La hausse du prix du matériel, de l’essence et des vivres est à la base de la chute de la production. Le prix d’achat d’une motopompe, détaille-t-il, est passé de 600 en 2018 à 800 mille BIF en 2019. « Les moins nantis étaient obligés d’arrêter l’extraction». Six chantiers ont jeté l’éponge, suite à la hausse de prix.
Pour augmenter la production, M. Bahinyuye suggère à l’Etat de donner aux coopératives les sites miniers non-exploités accordés à la société Tanganyika mining Burundi. Il propose, en outre, de combiner les sites qui ont été morcelés pour encourager les coopératives à prendre des risques.

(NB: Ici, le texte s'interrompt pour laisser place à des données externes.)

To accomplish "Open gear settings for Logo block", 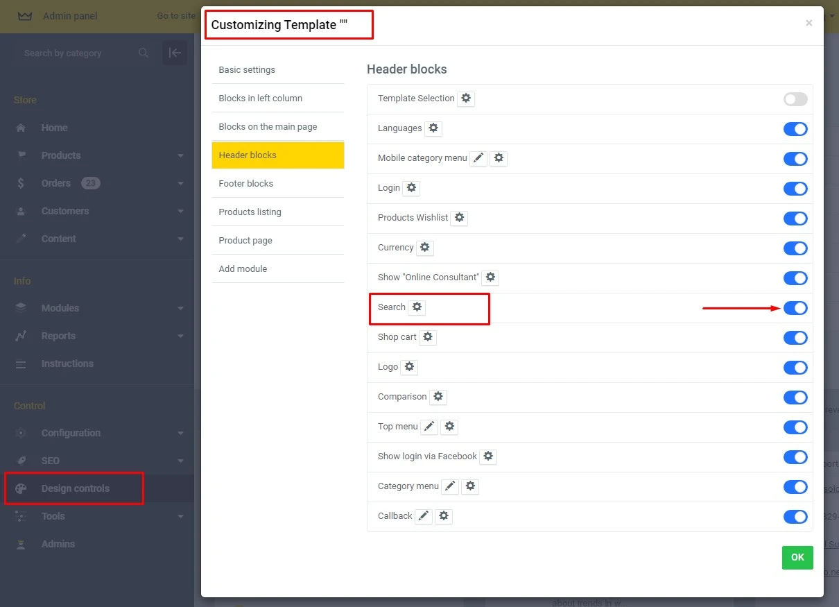I will pyautogui.click(x=409, y=367).
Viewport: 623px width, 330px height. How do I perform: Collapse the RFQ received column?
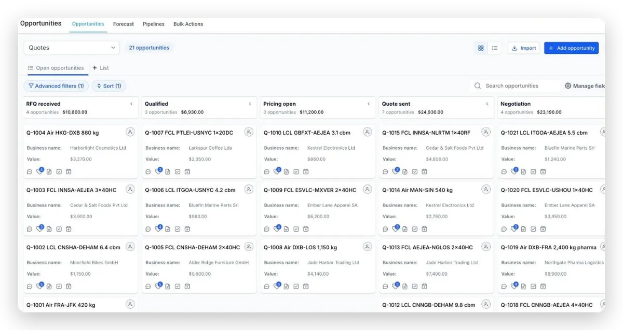pyautogui.click(x=131, y=104)
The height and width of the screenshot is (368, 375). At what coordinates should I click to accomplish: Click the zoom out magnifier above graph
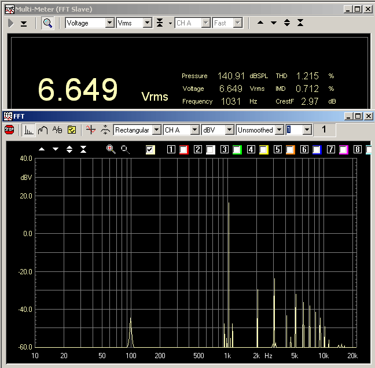(x=124, y=149)
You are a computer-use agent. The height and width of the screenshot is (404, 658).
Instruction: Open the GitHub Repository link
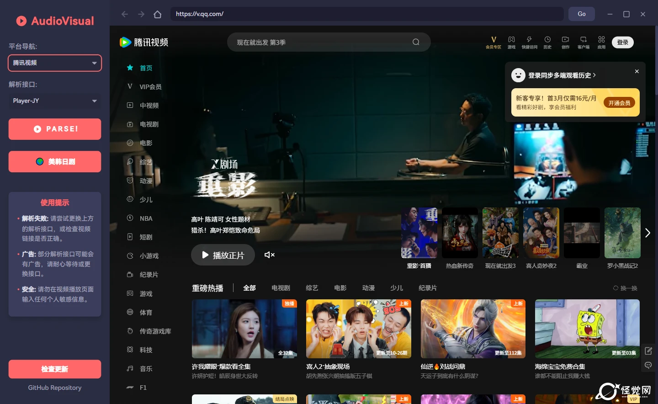pos(55,388)
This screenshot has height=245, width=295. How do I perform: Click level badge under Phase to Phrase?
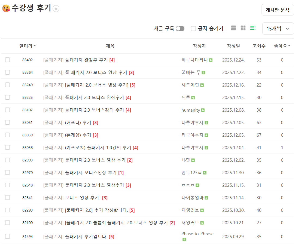point(184,240)
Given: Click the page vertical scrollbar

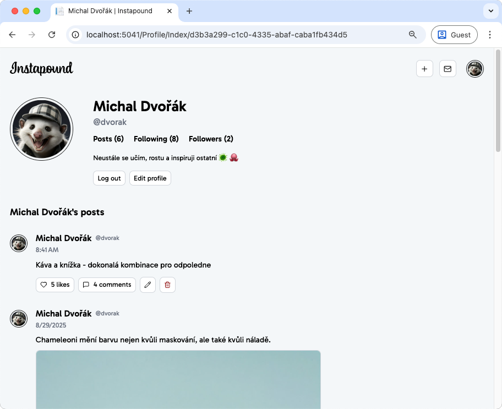Looking at the screenshot, I should click(498, 99).
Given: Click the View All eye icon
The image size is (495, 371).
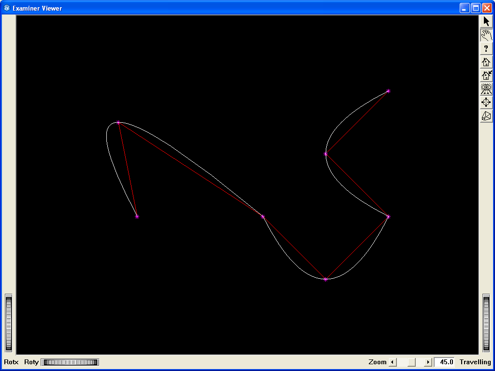Looking at the screenshot, I should tap(486, 89).
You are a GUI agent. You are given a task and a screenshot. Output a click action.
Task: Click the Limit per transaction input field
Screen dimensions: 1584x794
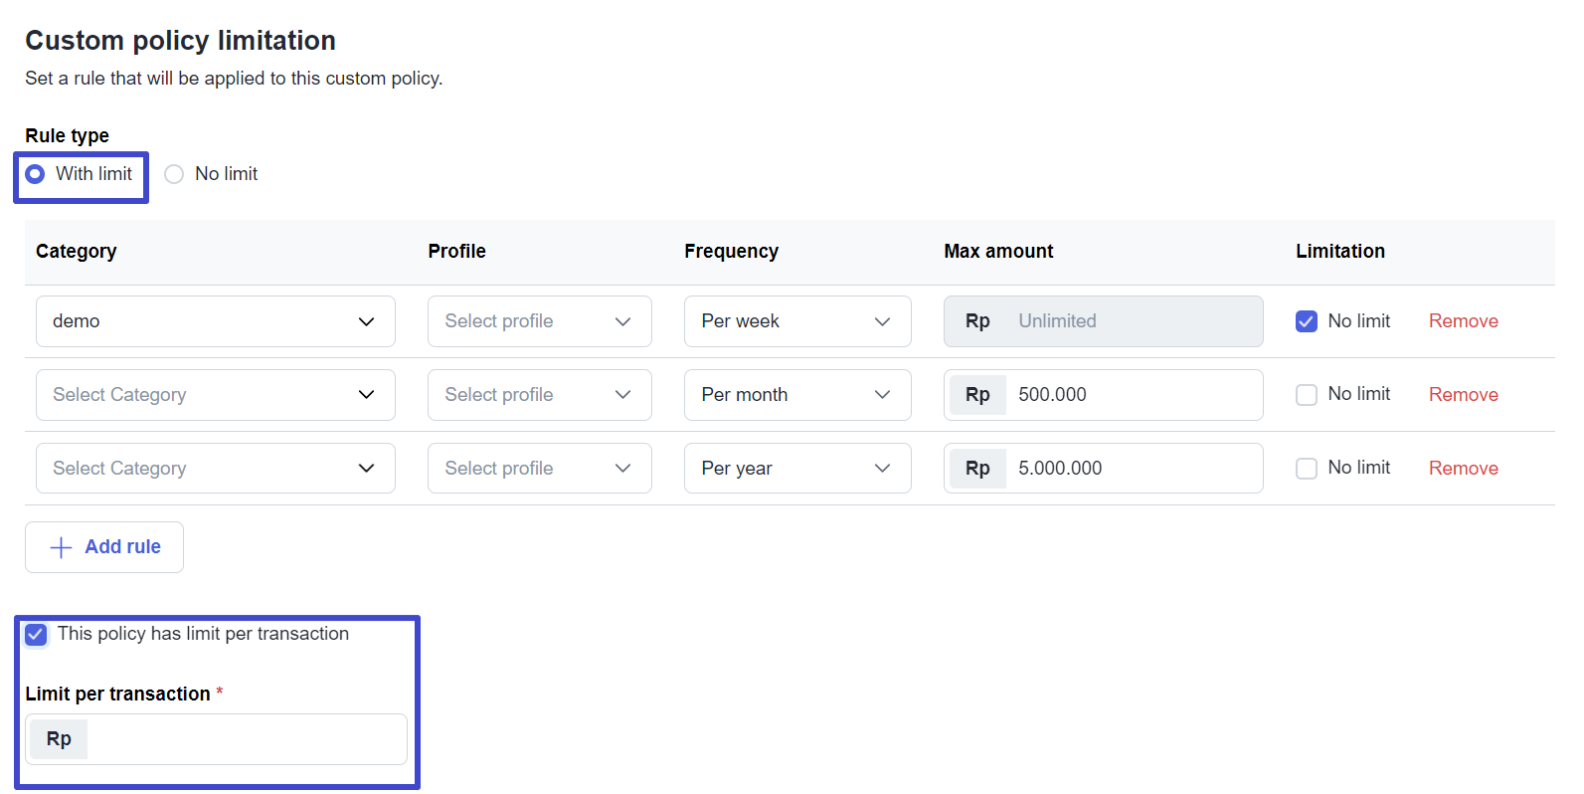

Chômage vs réduction du salaire
Plus de 140 creuseurs de la coopérative « Dukorerehamwe » sont au chômage. En 2018, cette coopérative a embauché plus de 250 creuseurs. Aujourd’hui, elle ne compte que 90 creuseurs, précise M.Giturashamba, son président.
Les concernés ne savent plus à quel saint se vouer. Isaac Ndikuriyo, un creuseur, est au chômage, depuis avril dernier. Il confie que son métier était sa seule source de survie. Son employeur lui a expliqué qu’il réduisait le nombre des travailleurs parce que le site était petit.
Ce père de cinq enfants peine à faire vivre sa famille. « Je ne vois pas où trouver l’argent pour payer leur scolarité », lâche-t-il, désespéré.
Une situation différente chez ‘’Dukomezumwuga’’. Au lieu de les mettre au chômage, cette dernière a plutôt revu à la baisse le salaire des creuseurs. Le salaire mensuel varie désormais entre 20 et 25 mille BIF contre 50 mille BIF l’année passée.
D’après la récente publication de l’Institut de Statistiques et Etudes Economiques du Burundi (ISTEEBU), les exportations de l’or ont diminué. Au premier trimestre, le Burundi a exporté 100kg contre 800 kg à la même période en 2018, soit une baisse 700 %.